Primitive melts provide information on the thermo-chemical state of the mantle of terrestrial planets. On Earth, several billion years of plate tectonics has cycled surface material into the deep mantle, erasing information on the earliest conditions and producing a new fabric of lithological and chemical heterogeneity. On stagnant-lid planets, where cycling of surface material into the mantle is less efficient, we may have a chance to see further back to their formation. In this case, mantle heterogeneity may originate from magma ocean fractional crystallization. Mercury, as the smallest planet of the solar system, offers the chance to see such a primitive mantle structure. Mercury is characterized by a large core (70 vol.%), a thin (400 km) mantle, and a thick (20-70 km) volcanic crust. It is believed that the volcanic crust was dominantly produced from 4.2 to 3.5 Ga, with minor explosive magmatic activity that may have lasted until as recently as < 1 Ga. Mercury’s surface composition was mapped by the MESSENGER spacecraft and reveals various geochemical provinces ranging in compositions from Mg-rich magmas to Al-enriched lavas.

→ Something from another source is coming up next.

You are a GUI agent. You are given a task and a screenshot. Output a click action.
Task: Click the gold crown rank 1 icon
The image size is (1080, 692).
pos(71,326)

In this contribution, we provide constraints on the temperature conditions of mantle melting needed to produce Mercury’s volcanic crust, based on low- to high-pressure, high-temperature, experiments. These novel experiments shed light on the likely mineralogy and composition of Mercury’s mantle sources. Mercury’s mantle is currently dominated by forsterite and enstatite and perhaps some large amounts of sulfide minerals. In contrast, during the main episode of crust formation, Mercury’s mantle was likely enriched in olivine-, garnet-, clinopyroxene/orthopyroxene- and perhaps plagioclase-bearing lithologies. Based on partial melting experiments of such sources, we will describe the role of mantle lithology, degree of partial melting, volatiles and Mercury’s reducing oxygen fugacity in controlling the major element composition of its erupted lavas as well as their concentrations of volatile (S, Cl, C) and heat-producing (U, Th, K) elements. In particular, we will show how high-degree melting of fertile sources results in highly-refractory mantle residues that cause large-scale magmatic activity to rapidly decline.